Наконец, 17 декабря 1930 года открылся откладывавшийся пленум, превратившись в последний момент в совместную сессию Центрального Комитета и карательной Центральной контрольной комиссии [383]. На третий день, после того как только ленивый не прошелся по докладу Рыкова, Косиор неожиданно предложил освободить Рыкова от его должности и назначить главой правительства Молотова. Все прекрасно понимали, кто стоит за этим шагом.

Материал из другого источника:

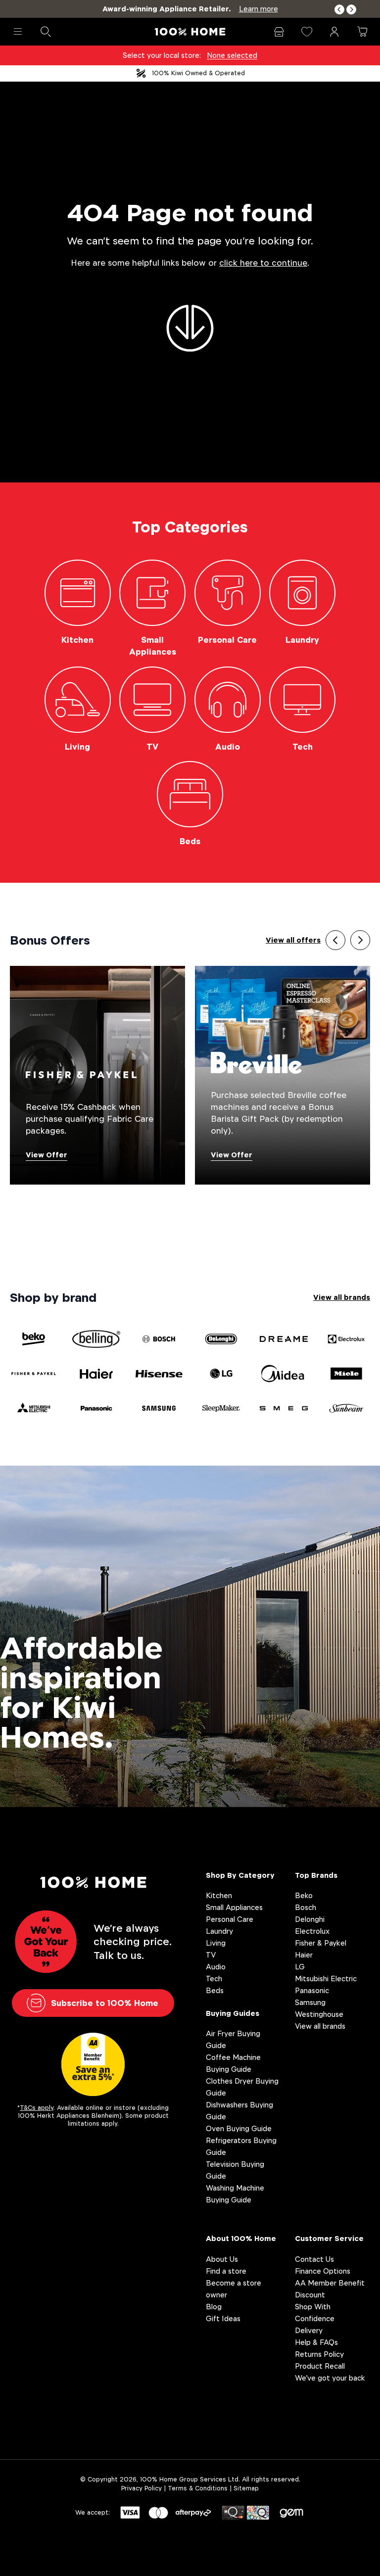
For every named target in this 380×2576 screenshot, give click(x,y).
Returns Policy (319, 2354)
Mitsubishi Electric (326, 1978)
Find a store (226, 2271)
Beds (215, 1990)
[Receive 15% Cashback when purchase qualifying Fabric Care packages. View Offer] (97, 1074)
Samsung (310, 2002)
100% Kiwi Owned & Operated (198, 73)
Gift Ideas (223, 2318)
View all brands (341, 1297)
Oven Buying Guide (239, 2128)
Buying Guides (232, 2013)
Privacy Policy (141, 2488)
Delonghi (310, 1919)
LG (300, 1966)
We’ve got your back (330, 2378)
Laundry (219, 1931)
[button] (339, 9)
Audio (216, 1966)
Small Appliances (234, 1907)
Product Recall (320, 2366)
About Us (222, 2259)
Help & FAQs (316, 2342)
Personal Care (229, 1919)
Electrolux (312, 1931)
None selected (232, 55)
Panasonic (312, 1990)
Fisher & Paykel (320, 1943)
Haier (304, 1954)
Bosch (305, 1907)
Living (216, 1943)
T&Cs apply (36, 2107)
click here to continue (263, 263)
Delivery (309, 2330)
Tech (214, 1978)
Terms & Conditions (198, 2488)
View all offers (293, 940)
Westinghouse (319, 2014)
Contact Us (314, 2259)
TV (211, 1954)
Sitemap (246, 2488)
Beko (304, 1895)
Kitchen (219, 1895)
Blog (214, 2306)
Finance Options (322, 2271)
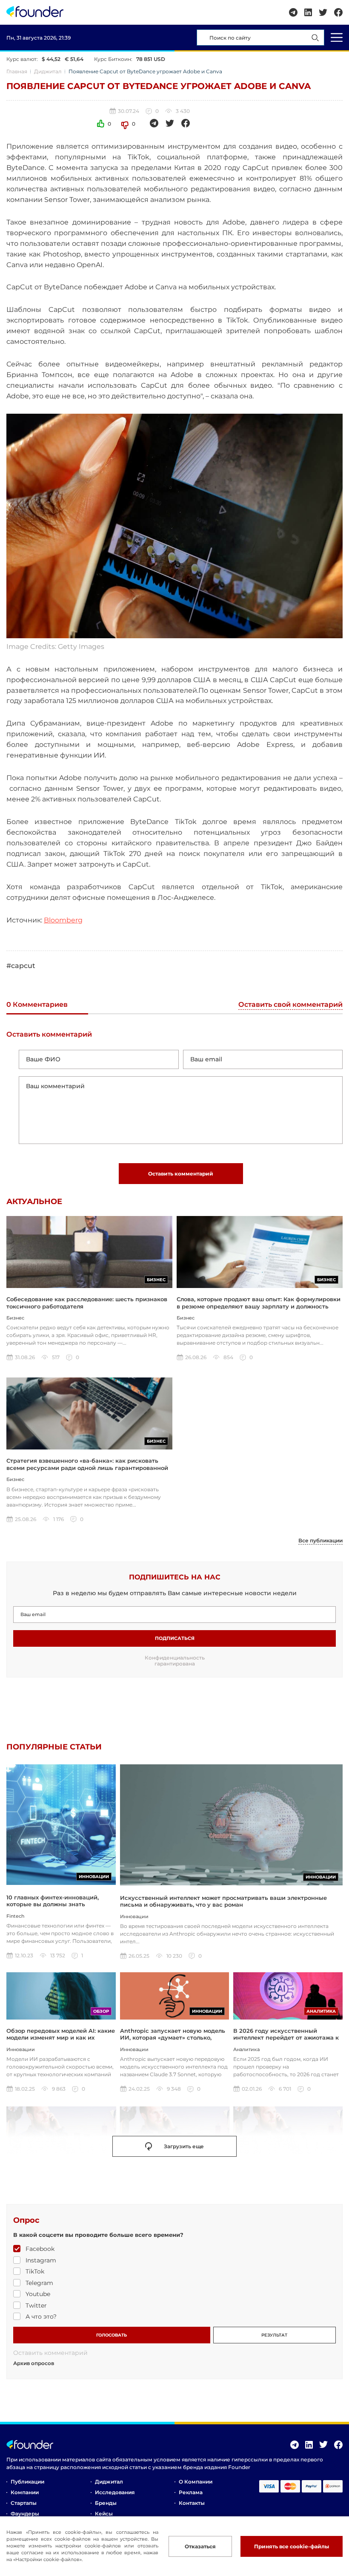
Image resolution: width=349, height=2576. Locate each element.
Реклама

Предложение было принято единогласно [384]. «До сих пор мне приходилось работать, главным образом, в качестве партийного работника, – заявил Молотов на объединенном пленуме. – Заявляю вам, товарищи, и на работу в Совнарком я иду в качестве партийного работника, в качестве проводника воли партии и ее Центрального Комитета» [385]. Бухарин, тоже выступивший 19 декабря, издевался над собой и своими союзниками и шутил о расправах над богатыми крестьянами и расстреле партийных оппозиционеров, вызвав смех, но все же он оказался на высоте, отважно высказавшись в отношении безумных сталинских планов индустриализации и коллективизации («Разговор становится бессвязным. Я глубоко сожалею об этом, но это не моя вина») [386]. Наконец, Бухарин, которого неоднократно прерывали, сказал Молотову, что они могут делать все что пожелают, поскольку «вся власть и авторитет – в ваших руках».